§ **EXERCISE DATA**:
##########
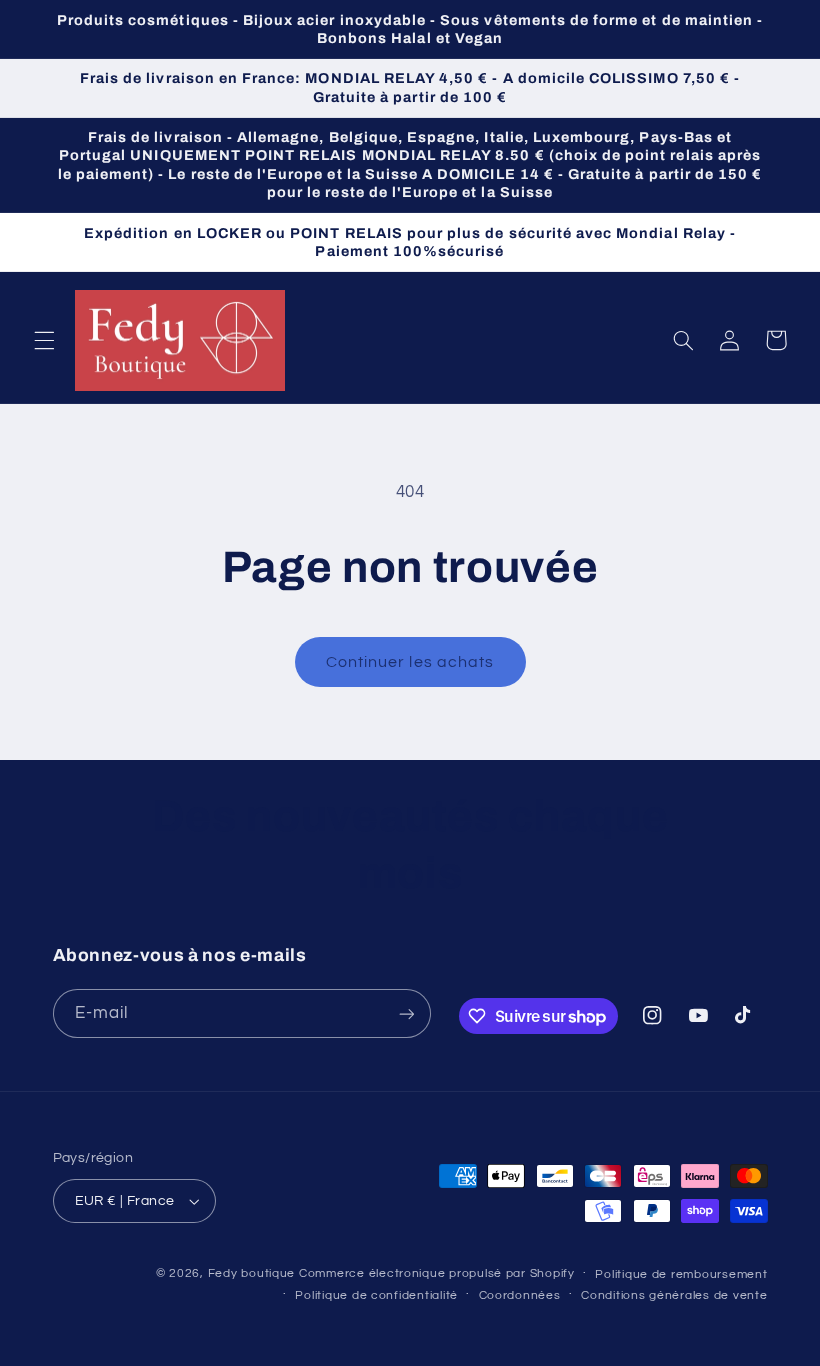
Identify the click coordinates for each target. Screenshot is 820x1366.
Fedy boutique (252, 1273)
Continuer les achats (410, 662)
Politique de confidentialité (376, 1295)
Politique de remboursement (681, 1274)
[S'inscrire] (406, 1013)
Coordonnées (520, 1295)
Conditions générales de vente (674, 1295)
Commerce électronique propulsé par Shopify (437, 1273)
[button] (44, 340)
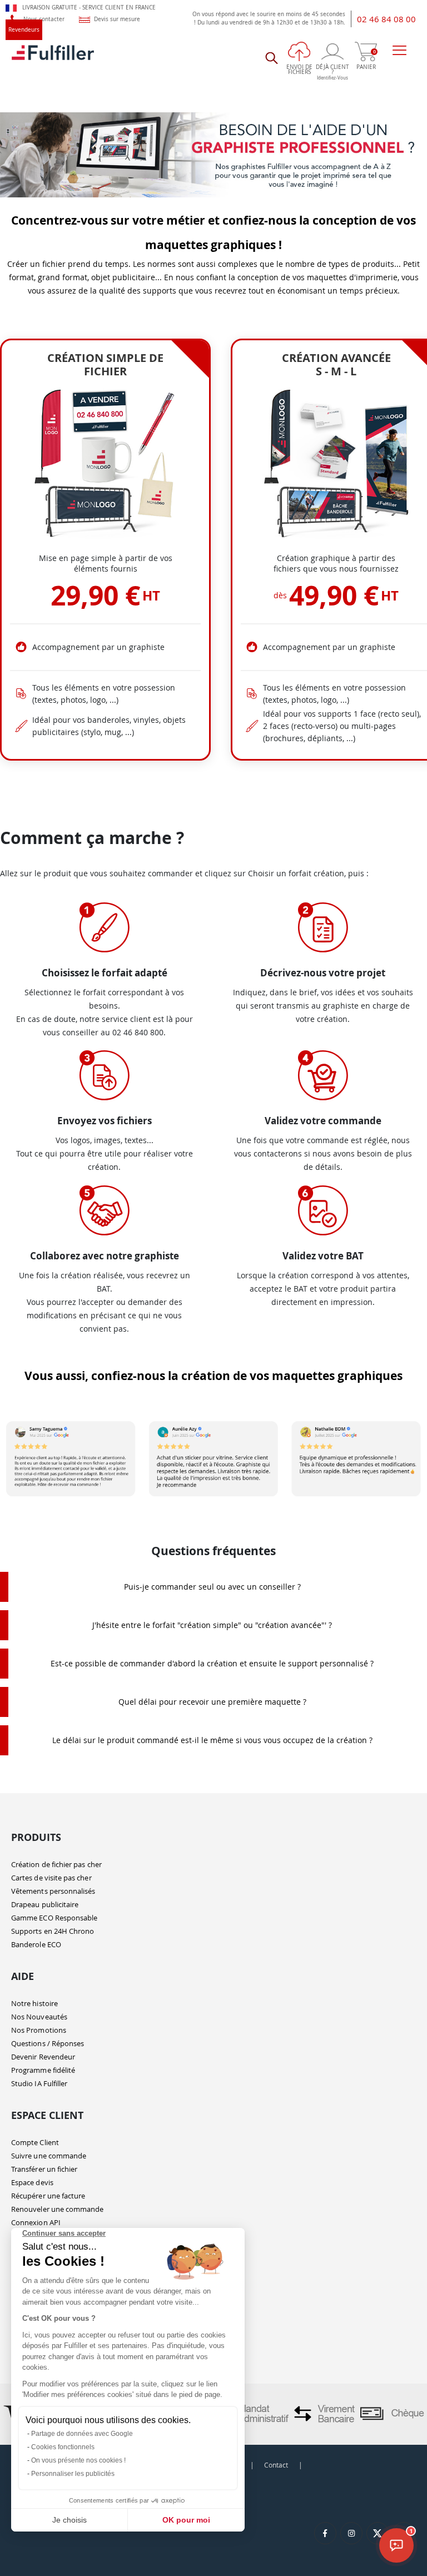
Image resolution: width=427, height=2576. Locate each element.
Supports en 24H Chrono (52, 1931)
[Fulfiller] (53, 57)
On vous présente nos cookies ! (78, 2460)
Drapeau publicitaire (44, 1904)
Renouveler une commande (57, 2209)
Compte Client (35, 2142)
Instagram (351, 2533)
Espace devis (32, 2182)
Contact (276, 2465)
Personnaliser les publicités (73, 2474)
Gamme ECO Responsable (54, 1918)
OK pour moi (186, 2519)
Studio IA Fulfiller (39, 2083)
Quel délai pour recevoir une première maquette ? (212, 1701)
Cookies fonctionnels (63, 2447)
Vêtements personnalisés (53, 1891)
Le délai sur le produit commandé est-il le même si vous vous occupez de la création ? (212, 1740)
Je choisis (69, 2519)
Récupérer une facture (48, 2196)
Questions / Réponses (47, 2043)
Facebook (325, 2533)
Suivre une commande (48, 2156)
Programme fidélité (43, 2070)
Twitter (377, 2533)
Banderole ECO (36, 1944)
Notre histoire (34, 2003)
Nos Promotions (38, 2030)
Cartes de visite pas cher (51, 1878)
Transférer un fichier (44, 2169)
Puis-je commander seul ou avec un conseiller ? (212, 1586)
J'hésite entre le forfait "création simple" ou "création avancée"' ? (212, 1625)
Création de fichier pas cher (56, 1864)
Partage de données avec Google (82, 2434)
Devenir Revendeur (43, 2057)
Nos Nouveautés (39, 2017)
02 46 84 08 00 (386, 18)
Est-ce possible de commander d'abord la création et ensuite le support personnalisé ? (212, 1663)
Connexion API (36, 2222)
##########
Which lines of the listing include the string "avec"? Pull them out.

§ **ANSWER BOX**:
Puis-je commander seul ou avec un conseiller ? (212, 1586)
Partage de données avec Google (82, 2434)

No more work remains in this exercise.